In these circumstances the remedy prayed for cannot be granted. "The rightful authority of a
judge, in the full exercise of his public judicial function, cannot be questioned by any merely
private suitor, nor by any other, excepting in the form especially provided by law. A judge de
facto assumes the exercise of a part of the prerogative of sovereignty, and the legality of that
assumption is open to the attack of the sovereign power alone. Accordingly, it is a well
established principle, dating from the earliest period and repeatedly confirmed by an unbroken
current of decisions, that the official acts of a de facto judge are just as valid for all purposes as
those of a de jure judge, so far as the public or third persons who are interested therein are
concerned. The rule is the same in civil criminal cases. The principle is one founded in policy
and convenience, for the right of no one claiming a title or interest under or through the
proceedings of an officer having an apparent authority to act would be safe, if it were necessary
in every case to examine the legality of the title of such officer up to its original source, and the
title or interest of such person were held to be invalidated by some accidental defect or flaw in
the appointment, election or qualification of such officer, or in the rights of those from whom his
appointment or election emanated; nor could the supremacy of the laws be maintained, or their
execution enforced, if the acts of the judge having a colorable, but not a legal title, were to be
deemed invalid. As in the case of judges of courts of record, the acts of a justice de facto cannot
be called in question in any suit to which he is not a party. The official acts of a de facto justice
cannot b attacked collaterally. An exception to the general rule that the title of a person
assuming to act as judge cannot be questioned in a suit before him is generally recognized in
the case of a special judge, and it is held that a party to an action before a special judge may
question his title to the office of a judge on the proceedings before him, and that the judgment
will be reversed on appeal, where proper exceptions are taken, if the person assuming to act as
special judge is not a judge de jure. The title of a de facto officer cannot be indirectly questioned
in a proceeding to obtain a writ of prohibition to prevent him from doing an official act nor in a
suit to enjoin the collection of a judgment rendered by him. Having at least colorable right to the
office his title can be determined only in a quo warranto proceeding or information in the nature
of a quo warranto at suit of the sovereign." (15 R. C. L., pp. 519-521.)

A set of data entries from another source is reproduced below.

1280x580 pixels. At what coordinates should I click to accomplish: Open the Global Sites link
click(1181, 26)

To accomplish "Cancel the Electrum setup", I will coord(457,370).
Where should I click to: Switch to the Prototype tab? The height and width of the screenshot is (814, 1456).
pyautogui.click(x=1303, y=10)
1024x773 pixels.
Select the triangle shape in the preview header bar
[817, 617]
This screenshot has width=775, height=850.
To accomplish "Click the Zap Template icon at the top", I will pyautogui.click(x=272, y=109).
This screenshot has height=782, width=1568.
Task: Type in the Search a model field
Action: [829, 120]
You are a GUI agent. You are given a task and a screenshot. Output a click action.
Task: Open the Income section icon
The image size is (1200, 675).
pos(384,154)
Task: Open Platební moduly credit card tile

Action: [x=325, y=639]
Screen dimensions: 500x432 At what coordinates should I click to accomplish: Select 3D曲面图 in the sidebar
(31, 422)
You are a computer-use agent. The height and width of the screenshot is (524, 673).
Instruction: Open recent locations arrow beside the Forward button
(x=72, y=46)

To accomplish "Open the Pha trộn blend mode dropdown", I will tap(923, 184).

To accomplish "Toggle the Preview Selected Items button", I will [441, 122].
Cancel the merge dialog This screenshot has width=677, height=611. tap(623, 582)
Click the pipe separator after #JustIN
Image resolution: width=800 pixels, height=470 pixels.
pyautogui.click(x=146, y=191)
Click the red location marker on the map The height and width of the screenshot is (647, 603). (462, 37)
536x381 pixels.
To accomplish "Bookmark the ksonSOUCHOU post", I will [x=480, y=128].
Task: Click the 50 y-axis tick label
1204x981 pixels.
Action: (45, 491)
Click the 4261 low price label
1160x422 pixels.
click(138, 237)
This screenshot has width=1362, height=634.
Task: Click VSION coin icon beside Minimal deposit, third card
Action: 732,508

The demurrer to the petition is sustained, and inasmuch as it is evident that the weakness of the
petition cannot be cured by amendment the present proceedings are hereby dismissed with the
costs against the petitioners jointly and severally. The preliminary injunction hereinbefore issued
is dissolved. So ordered.

Avanceña, C. J., Johnson, Street, Malcolm, Villamor, Romualdez, and Villa-Real, JJ., concur.